Inside the house Snowy is the first to be attracted by the smell of fired chicken wings. No surprise there. I chop some up and place it in a dish. He devours it with his customary lack of table manners.

Mia is next to show, yawning and stretching in her rumpled One Direction tee shirt. "Is that breakfast? For real? Cool! Lucky Sarah isn't around to see it."

"Yes, isn't it." I am out of control.

"She'd be like - ooh, calories, bad - ooh, saturated fat, bad - ooh, cholesterol, bad. How can something that tastes so good be so bad?"

I agree it is a conundrum, although you probably require a stomach to appreciate it.

"Have you had any yet, Snowy?"

Snowy brazenly shakes his head. It seems lying is contagious.

"Are you sure?" Mia eyes the empty dish suspiciously.

Snowy hangs his head sheepishly. Unlike me he is a terrible bluffer. Mia tosses him a tattertot as consolation.

John is the last to show. "Hmm, something smells good."

"Me?" I ask hopefully.

"I meant the fried chicken."

"Oh." Stupid Colonel Sanders and his stupid special recipe.

"How was patrol?" John enquires once Mia and Snowy are safely ensconced in the basement den watching cartoons.

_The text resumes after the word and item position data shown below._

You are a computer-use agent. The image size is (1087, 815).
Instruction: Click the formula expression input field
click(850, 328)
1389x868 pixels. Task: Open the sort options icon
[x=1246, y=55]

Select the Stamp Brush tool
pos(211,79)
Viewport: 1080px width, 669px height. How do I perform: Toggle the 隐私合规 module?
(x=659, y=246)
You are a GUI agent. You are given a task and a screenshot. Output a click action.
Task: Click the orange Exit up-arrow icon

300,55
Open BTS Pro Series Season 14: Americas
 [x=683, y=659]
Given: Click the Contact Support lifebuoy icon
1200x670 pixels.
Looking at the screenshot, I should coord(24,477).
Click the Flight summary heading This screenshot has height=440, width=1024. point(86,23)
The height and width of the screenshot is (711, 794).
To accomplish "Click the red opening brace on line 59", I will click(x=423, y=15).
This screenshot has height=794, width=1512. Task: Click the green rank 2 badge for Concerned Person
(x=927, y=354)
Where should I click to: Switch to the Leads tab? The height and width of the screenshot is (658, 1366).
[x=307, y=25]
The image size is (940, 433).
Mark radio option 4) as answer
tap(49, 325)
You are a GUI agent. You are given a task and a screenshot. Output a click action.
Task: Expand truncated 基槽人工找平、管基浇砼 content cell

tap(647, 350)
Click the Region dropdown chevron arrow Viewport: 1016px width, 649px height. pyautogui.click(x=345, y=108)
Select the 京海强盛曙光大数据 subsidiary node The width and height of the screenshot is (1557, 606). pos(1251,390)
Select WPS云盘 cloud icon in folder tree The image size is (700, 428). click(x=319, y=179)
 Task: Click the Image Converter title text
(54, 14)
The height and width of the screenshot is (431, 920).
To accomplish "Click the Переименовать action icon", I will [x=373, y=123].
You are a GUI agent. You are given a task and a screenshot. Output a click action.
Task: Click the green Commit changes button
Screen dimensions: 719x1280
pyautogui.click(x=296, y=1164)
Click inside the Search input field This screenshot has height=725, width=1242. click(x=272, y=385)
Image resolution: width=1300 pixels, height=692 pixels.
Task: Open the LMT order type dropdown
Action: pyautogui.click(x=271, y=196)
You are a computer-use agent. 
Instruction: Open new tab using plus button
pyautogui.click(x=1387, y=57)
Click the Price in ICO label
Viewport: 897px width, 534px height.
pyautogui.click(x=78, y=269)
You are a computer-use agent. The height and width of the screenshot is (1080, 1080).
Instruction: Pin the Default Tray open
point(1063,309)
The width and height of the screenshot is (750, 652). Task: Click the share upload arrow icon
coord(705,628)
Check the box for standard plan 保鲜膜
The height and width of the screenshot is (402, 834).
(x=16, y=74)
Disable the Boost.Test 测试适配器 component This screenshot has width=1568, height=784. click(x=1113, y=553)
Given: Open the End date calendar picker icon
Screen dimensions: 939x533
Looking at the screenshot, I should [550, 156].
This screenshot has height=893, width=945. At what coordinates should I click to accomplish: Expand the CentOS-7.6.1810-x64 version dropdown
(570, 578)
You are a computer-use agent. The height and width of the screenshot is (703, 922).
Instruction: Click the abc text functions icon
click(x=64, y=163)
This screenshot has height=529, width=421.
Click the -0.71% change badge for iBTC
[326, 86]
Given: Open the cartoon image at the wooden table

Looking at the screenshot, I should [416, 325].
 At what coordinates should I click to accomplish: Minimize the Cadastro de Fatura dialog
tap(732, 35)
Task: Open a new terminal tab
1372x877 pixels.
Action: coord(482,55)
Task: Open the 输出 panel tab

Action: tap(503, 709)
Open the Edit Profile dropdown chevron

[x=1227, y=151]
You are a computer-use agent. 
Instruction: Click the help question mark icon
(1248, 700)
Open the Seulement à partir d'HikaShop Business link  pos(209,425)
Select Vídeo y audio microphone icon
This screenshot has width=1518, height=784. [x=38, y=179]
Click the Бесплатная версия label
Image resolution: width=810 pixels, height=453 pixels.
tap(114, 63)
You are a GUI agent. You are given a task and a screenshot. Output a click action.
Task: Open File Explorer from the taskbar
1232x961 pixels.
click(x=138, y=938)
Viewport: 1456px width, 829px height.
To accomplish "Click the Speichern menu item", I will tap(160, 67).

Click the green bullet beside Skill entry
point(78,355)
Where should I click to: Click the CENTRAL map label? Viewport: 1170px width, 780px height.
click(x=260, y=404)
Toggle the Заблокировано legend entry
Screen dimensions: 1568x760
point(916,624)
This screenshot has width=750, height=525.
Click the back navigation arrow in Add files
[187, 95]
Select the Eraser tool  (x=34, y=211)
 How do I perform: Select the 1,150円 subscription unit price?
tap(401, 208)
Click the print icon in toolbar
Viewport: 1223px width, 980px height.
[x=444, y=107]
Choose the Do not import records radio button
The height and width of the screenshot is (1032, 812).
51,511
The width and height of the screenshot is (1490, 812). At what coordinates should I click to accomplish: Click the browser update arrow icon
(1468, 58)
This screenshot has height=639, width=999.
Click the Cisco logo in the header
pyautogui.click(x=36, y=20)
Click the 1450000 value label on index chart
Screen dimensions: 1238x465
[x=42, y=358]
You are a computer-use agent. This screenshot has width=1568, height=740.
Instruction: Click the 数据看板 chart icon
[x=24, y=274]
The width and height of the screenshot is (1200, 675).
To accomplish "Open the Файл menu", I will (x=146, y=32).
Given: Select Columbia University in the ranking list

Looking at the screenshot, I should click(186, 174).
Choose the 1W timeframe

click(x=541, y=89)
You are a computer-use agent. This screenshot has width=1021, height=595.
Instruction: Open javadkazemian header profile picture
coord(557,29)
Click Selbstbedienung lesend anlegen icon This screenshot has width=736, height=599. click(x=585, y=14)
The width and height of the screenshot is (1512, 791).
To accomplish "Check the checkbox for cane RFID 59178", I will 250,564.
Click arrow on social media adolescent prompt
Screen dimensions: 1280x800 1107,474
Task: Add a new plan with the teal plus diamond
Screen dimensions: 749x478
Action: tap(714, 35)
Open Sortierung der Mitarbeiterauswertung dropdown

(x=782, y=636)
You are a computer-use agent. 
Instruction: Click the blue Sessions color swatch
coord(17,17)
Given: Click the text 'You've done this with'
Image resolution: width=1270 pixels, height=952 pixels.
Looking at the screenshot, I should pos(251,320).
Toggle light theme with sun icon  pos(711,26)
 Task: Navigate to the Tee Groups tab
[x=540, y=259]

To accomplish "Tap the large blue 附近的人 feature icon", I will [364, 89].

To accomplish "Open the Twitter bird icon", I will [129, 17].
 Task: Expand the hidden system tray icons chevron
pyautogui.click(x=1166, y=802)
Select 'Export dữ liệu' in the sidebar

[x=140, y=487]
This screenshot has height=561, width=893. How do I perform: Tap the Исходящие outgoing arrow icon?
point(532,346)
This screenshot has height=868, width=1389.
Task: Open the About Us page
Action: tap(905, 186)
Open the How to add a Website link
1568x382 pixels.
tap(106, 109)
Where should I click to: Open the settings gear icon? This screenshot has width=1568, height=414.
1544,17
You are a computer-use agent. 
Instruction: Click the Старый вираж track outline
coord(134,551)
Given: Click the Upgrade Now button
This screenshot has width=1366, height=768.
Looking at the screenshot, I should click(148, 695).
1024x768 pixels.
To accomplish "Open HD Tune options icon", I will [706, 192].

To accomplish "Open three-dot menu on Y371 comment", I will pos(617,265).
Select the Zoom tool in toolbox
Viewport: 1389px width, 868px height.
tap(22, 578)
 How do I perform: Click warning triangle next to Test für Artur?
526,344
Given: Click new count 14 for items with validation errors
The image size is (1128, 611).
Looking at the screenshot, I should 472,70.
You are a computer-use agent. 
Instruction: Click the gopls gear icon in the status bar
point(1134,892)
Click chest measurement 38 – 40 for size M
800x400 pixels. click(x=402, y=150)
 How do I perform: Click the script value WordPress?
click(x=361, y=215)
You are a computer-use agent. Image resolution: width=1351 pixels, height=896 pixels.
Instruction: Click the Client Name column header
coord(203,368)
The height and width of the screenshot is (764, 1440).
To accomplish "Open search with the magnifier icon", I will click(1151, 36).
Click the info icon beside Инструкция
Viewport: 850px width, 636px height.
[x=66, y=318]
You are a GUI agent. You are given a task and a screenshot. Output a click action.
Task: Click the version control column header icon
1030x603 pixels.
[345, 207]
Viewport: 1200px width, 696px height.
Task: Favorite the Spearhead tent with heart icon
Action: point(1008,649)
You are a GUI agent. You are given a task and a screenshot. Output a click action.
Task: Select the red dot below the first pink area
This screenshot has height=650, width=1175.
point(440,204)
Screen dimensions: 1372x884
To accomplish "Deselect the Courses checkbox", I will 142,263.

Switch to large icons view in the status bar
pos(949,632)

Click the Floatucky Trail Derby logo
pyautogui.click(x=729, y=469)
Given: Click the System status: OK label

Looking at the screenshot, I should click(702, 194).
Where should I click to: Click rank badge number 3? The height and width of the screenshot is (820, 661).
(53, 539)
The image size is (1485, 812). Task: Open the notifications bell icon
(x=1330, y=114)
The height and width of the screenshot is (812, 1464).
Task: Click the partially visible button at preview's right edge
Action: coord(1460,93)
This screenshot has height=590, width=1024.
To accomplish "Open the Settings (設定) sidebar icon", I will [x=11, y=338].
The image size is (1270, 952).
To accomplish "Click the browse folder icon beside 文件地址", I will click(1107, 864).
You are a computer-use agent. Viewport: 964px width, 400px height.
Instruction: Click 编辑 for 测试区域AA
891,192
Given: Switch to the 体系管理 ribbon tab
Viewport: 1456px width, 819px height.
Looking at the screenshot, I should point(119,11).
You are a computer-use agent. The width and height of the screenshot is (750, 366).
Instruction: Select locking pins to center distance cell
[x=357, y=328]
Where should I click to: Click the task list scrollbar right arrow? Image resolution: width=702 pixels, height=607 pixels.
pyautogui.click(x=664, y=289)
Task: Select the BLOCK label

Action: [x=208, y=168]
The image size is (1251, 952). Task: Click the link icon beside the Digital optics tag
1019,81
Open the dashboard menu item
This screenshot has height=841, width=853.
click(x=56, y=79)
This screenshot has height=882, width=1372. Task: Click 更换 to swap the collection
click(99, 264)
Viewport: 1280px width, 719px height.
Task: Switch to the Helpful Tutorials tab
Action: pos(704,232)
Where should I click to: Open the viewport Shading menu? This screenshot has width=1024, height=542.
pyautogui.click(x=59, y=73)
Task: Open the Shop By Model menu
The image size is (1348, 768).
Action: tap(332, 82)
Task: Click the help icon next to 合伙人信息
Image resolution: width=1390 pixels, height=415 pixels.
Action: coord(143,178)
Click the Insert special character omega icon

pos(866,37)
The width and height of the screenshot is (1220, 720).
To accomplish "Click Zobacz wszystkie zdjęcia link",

"Largely uneventful." This is not strictly a lie. "The Abbots in number fourteen have installed a large trampoline in their backyard."

"Good for them."

"It is possible that by leaping continuously they will be able to see into our yard."

"Well, yeah, I guess. But I hardly think they'd be doing it to spy on us. A trampoline's not much use as a surveillance device."

"Nevertheless I will monitor the situation and take appropriate action if necessary."

"If necessary? Cam, the Abbots are a harmless retired couple. They probably bought the thing for their grandkids to play on when they come visit."

"That could be a cunning ruse to allay our suspicions."

"You're being paranoid. Leave the Abbots alone. That's an order."

"Can I at least burn down the trampoline?"

"No."

I never get to have any fun.

-0-

Basically a chapter about Cameron visiting a hole in the ground. Hold up - I'm dissing my own fanfic!

The Baltimore Orioles are called the Oreos by older fans. Yeah, the Brit knows baseball. Or at least how to use Wikipedia to get a cheap laugh.

I think you'll agree the biker creep got what he deserved. No good deed goes unpunished.